Option 2: Workspace IP Access Lists (CLI)

# Enable IP access lists for the workspace (if not already enabled)
databricks workspace-conf set-status --json '{"enableIpAccessLists": "true"}'

# Create an allow list entry for Keebo
databricks ip-access-lists create --json '{
"label": "Keebo",
"list_type": "ALLOW",
"ip_addresses": [
"34.123.209.159/32",
"34.134.199.98/32",
"34.136.192.189/32",
"34.123.121.251/32",
"35.226.95.64/32",
"35.232.243.181/32",
"34.41.176.165/32",
"35.224.13.139/32",
"34.29.108.17/32",
"34.30.123.135/32"
]
}'
warning

Once any IP address is added to an allow list, all IP addresses not on the list are blocked. Ensure your own network is included before enabling this feature to avoid losing access.

See the Databricks workspace IP access list documentation for details.


Phase 2 — Keebo Onboarding Wizard

Once Phase 1 is complete and all values have been collected from the Values Reference table, sign in to the Keebo portal and complete the onboarding wizard. Contact the Keebo customer success team if no one at the organization has accessed the portal before.

The wizard walks through four steps, each with inline validation to confirm that the configured Databricks objects are accessible.

Step 1 — Service Principal

Enter the credentials collected during Phase 1:

  • Account ID — from the Databricks Account Console URL
  • Service principal name — the name given to the Keebo service principal (e.g. "Keebo")
  • Client ID — from the service principal detail page
  • Client Secret — generated during service principal setup

Add Account modal: Account ID, Service principal name, Client ID, Client secret

The wizard validates the credentials against the Databricks Account Console before proceeding.

Step 2 — Workspaces

Enter the workspace URL for each workspace to connect. The workspace URL is the address bar URL when logged into the Databricks workspace (e.g. https://xyz.cloud.databricks.com).

Register workspace form

Multiple workspaces can be added. The wizard validates that the service principal has User access on each workspace entered.

Step 3 — Warehouses

Enter the warehouse ID for each SQL warehouse to optimize. The warehouse ID is displayed next to the warehouse name in SQL Warehouses in the Databricks left navigation.

Register warehouse form

The wizard validates that the service principal has CAN_MANAGE on each warehouse entered.
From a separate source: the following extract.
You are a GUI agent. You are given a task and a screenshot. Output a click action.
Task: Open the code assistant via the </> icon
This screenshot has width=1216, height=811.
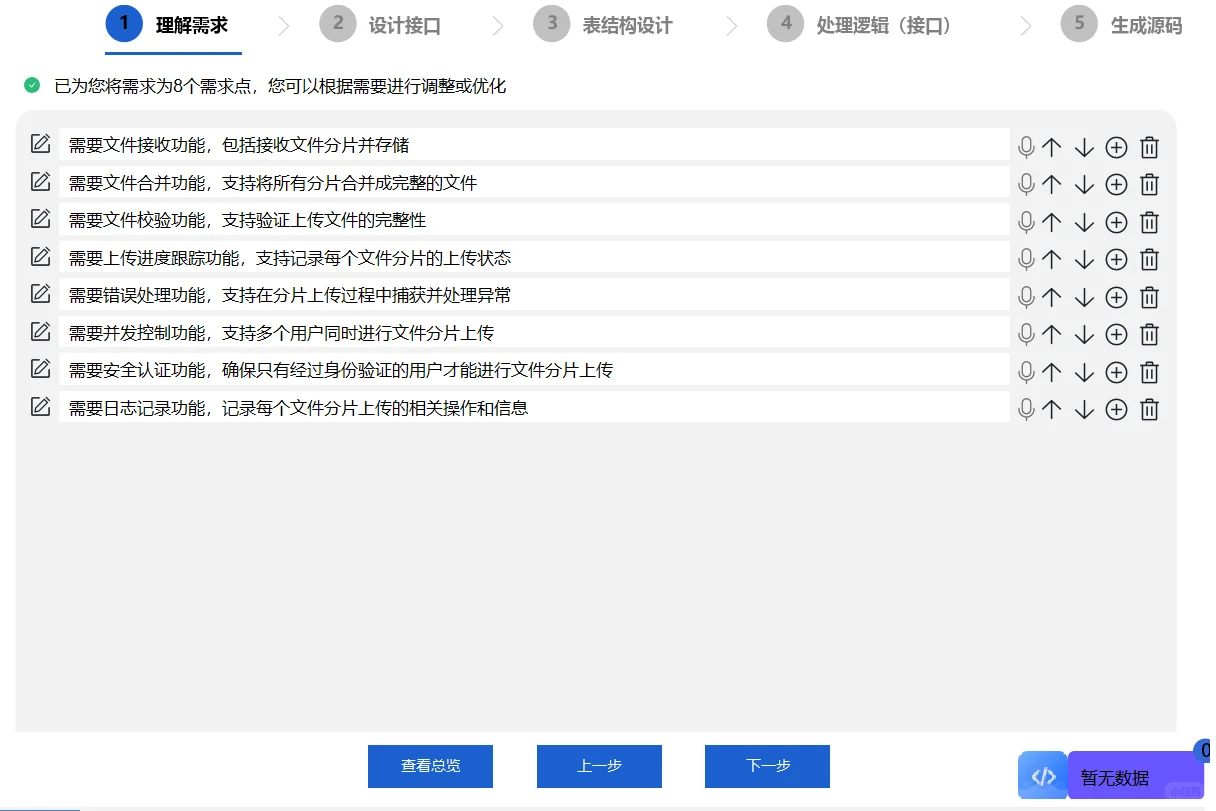[x=1042, y=775]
Step 4 — Schema Configuration

The wizard checks whether the required catalog, schema, four usage views, and the export volume (keebo.kwo.export) exist and are accessible to the Keebo service principal.

If anything is missing or not accessible, the wizard displays the exact SQL to run in the Databricks SQL Editor. Copy the script, run it in the workspace being connected, and click Verify Access again until all checks pass.

Schema verification result showing SQL script with CREATE VIEW and GRANT statements

Once all checks pass — catalog, schema, all four views, and the export volume — the workspace is fully connected and Warehouse Optimization begins optimizing the selected warehouses.